+++ ПРЕДЛОЖЕННЫЙ ТЕКСТ

Фронда - читать онлайн книгу. Автор: Константин Кеворкян cтр.№ 86

читать книги онлайн бесплатно
 
 

Онлайн книга - Фронда | Автор книги - Константин Кеворкян

Cтраница 86
читать онлайн книги бесплатно

Если присмотреться, то фразерство и патетика современной либеральной интеллигенции во многом копируют внешнюю эффектность и революционную фразу троцкизма. Собственно, и главный ниспровергатель Сталина Н. Хрущев был в 1923–1924 годах троцкистом [84]. И человеком Лев Давидович при близком общении, говорят, был обаятельным и продвинутым – например, в те далекие годы свои мемуары уже на магнитофон наговаривал. А магнитофоны-то едва появились. Мелочь вроде, а неординарного человека характеризует. И сторонники преданные у него имелись, многие из них были крепкие духом революционеры с дореволюционным стажем. В статье «Троцкисты на Колыме» М. Байтальский, будучи очевидцем, рассказывает, как во время этапирования в советскую ссылку арестованные революционеры-троцкисты поддерживали свой боевой дух: «С большим воодушевлением весь этап пел «Интернационал», «Вы жертвою пали», «Варшавянку», «Смело товарищи в ногу»… (74) Сохранились также свидетельства их сопротивления в лагерях – голодовки, забастовки и пр. «Были ли объективные предпосылки или хотя бы теоретическая возможность существования заговора против Сталина и его группы?» – задается вопросом известный исследователь сталинизма Ю. Жуков. «Ответ на этот вопрос может быть только положительным… Часть наиболее сознательных, убежденных и вместе с тем самых активных коммунистов сохранили собственное мнение по возникшим проблемам, не желая ни принимать новый курс Сталина, ни становиться откровенными конформистами. Они продолжали ориентироваться только на мировую революцию, сохранение незыблемости классовых основ Республики Советов, диктатуры пролетариата» (75).

++++++

— ЦЕЛЬ ЗАДАНИЯ —
Переведите на английский язык предложение из текста о троцкизме: «И сторонники преданные у него имелись, многие из них были крепкие духом революционеры с дореволюционным стажем». Материал для этой работы не понадобится.

+++ ИСХОДНЫЙ МАТЕРИАЛ

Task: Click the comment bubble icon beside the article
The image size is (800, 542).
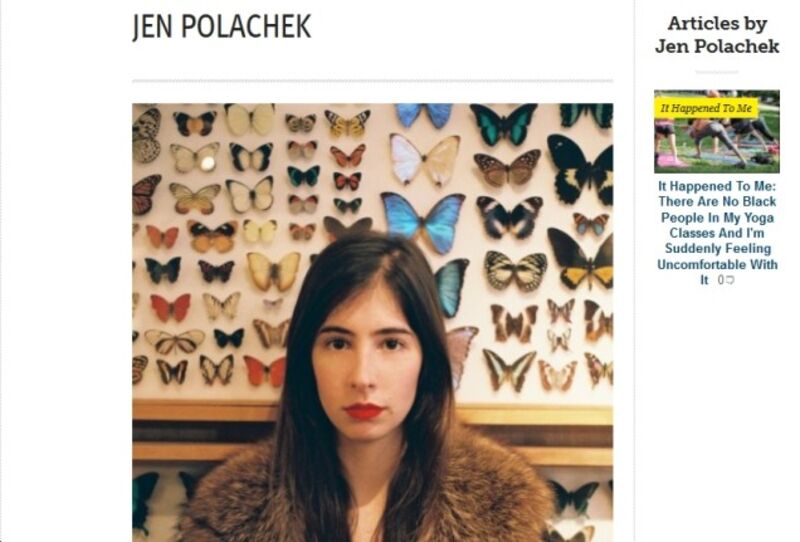Action: click(730, 280)
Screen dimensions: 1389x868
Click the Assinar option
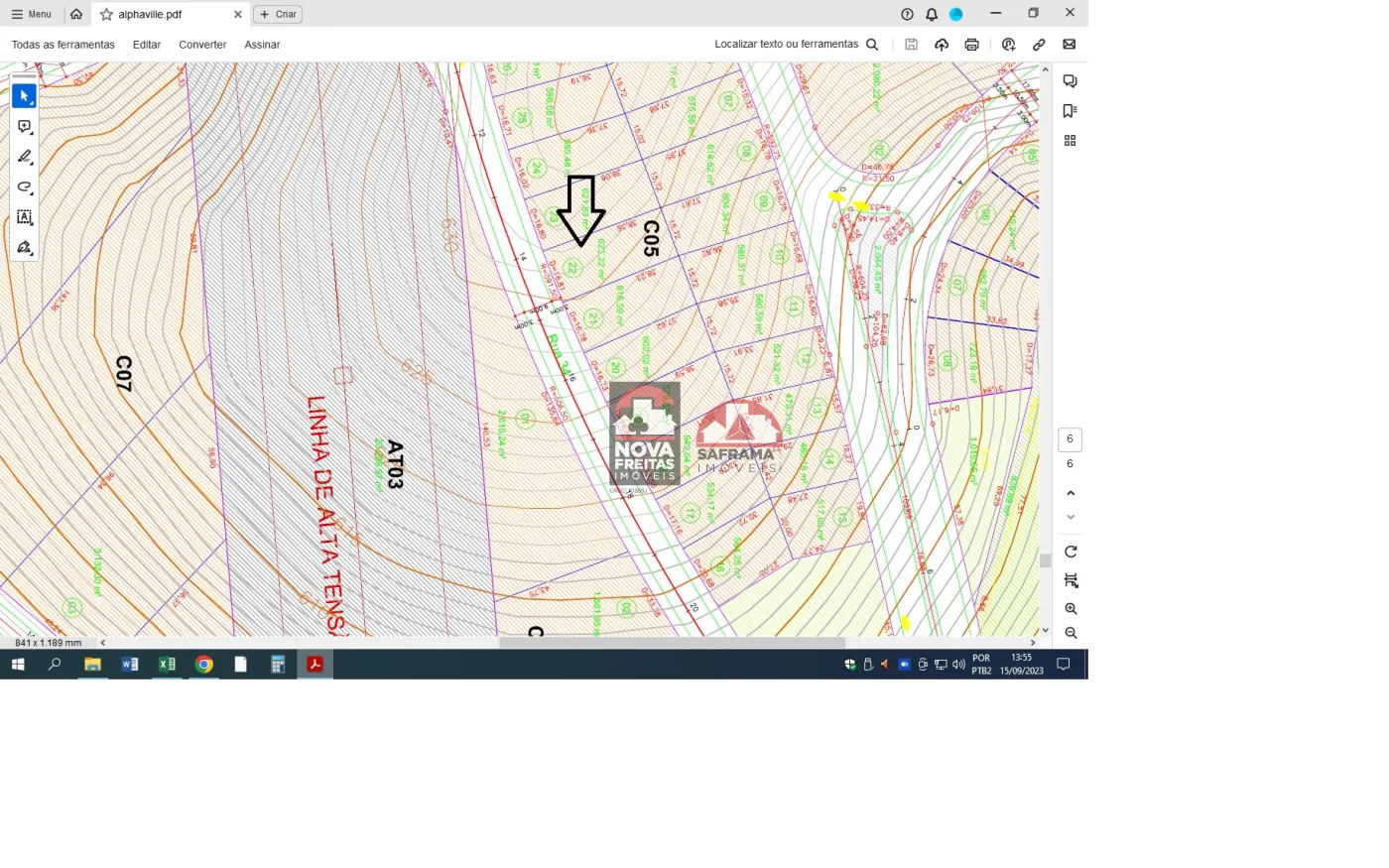(x=262, y=45)
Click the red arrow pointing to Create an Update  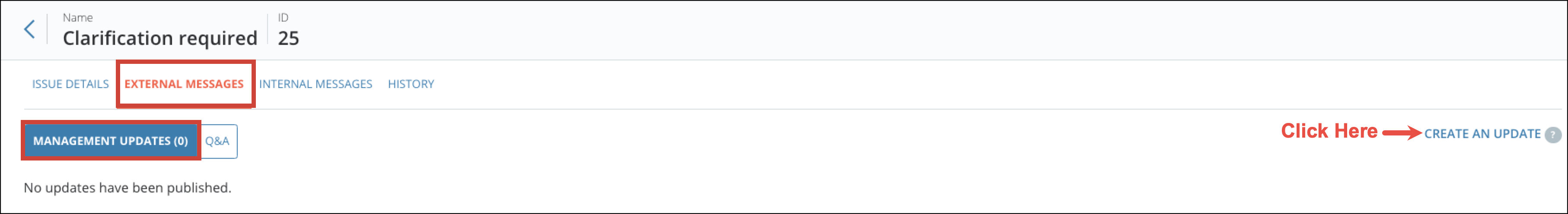coord(1401,132)
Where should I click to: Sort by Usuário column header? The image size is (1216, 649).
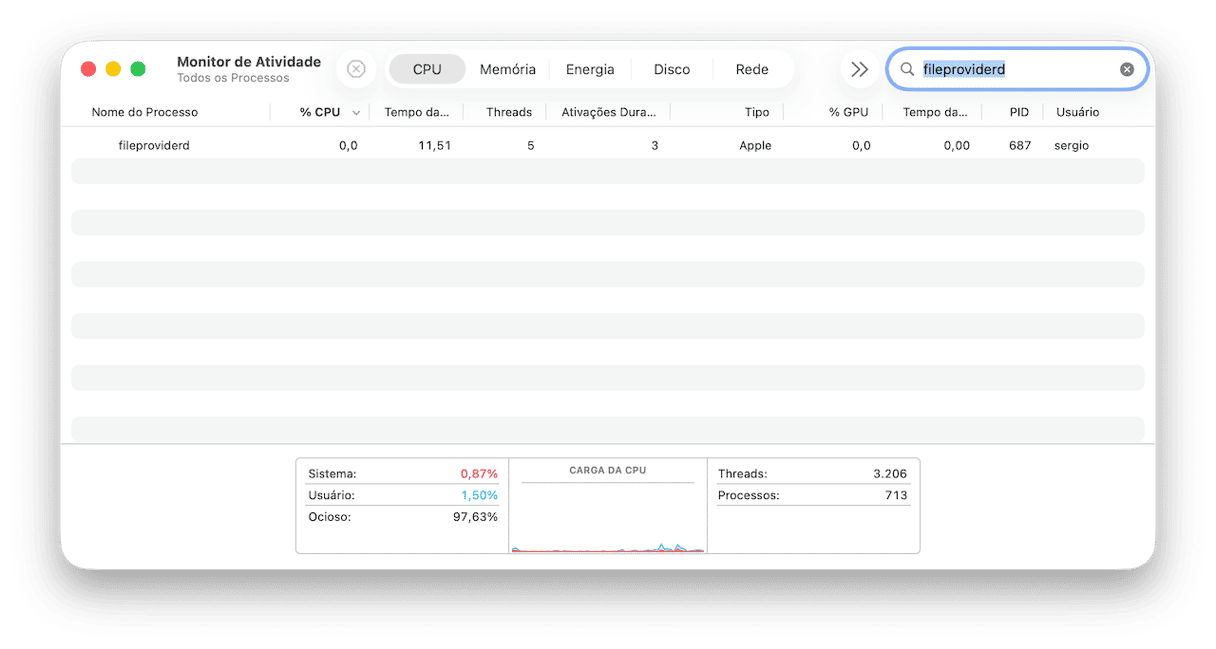point(1077,112)
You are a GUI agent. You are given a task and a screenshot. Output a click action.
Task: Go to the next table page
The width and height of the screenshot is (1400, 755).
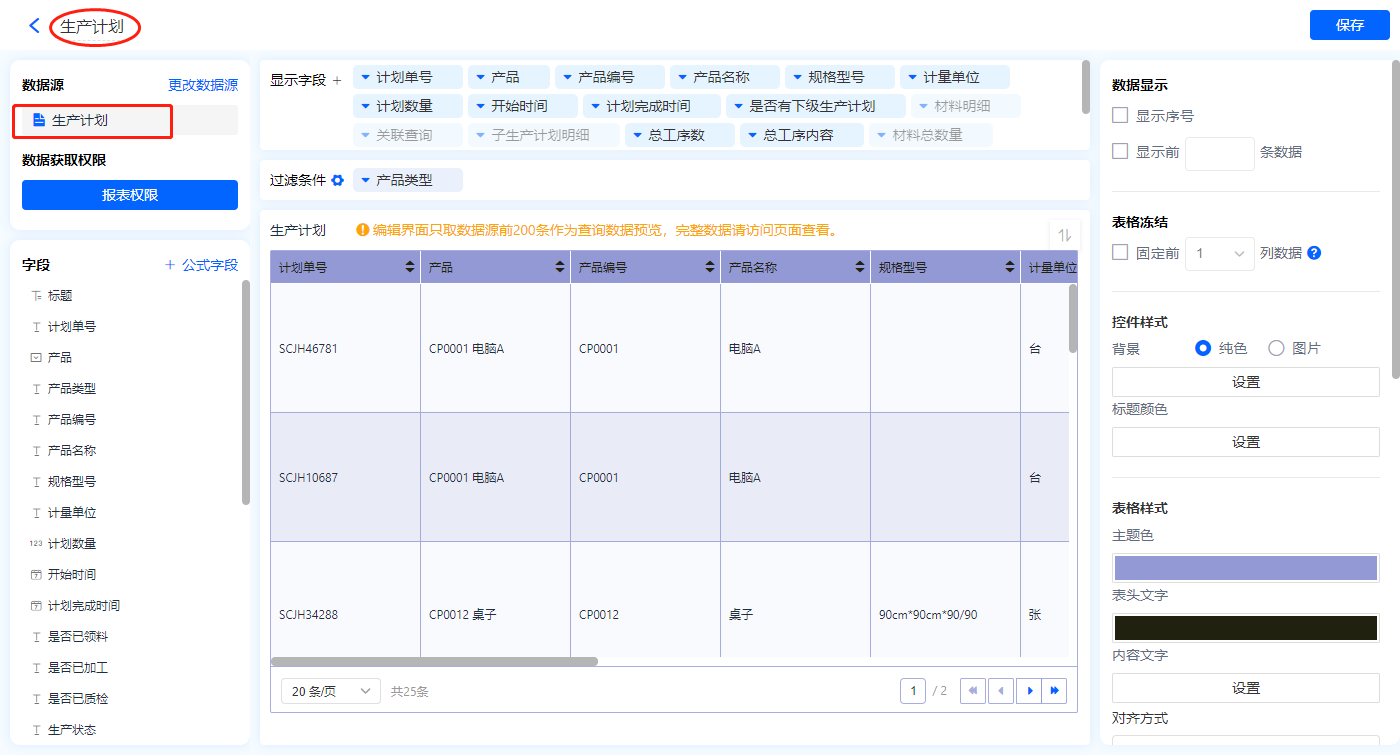1028,691
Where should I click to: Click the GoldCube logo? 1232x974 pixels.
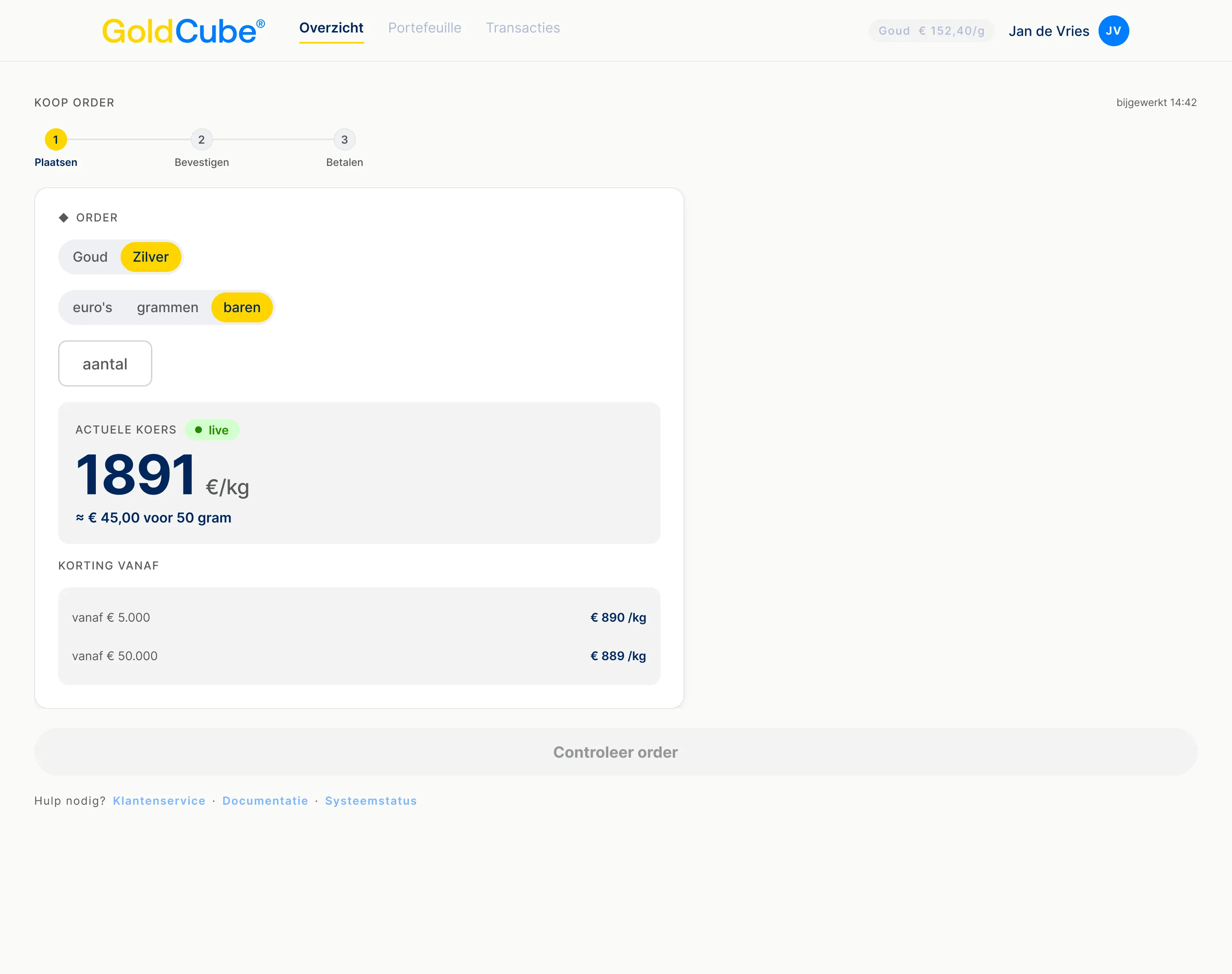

++++++

— ОТВЕТ —
He also had devoted supporters, many of whom were revolutionaries of strong spirit with experience going back to before the revolution.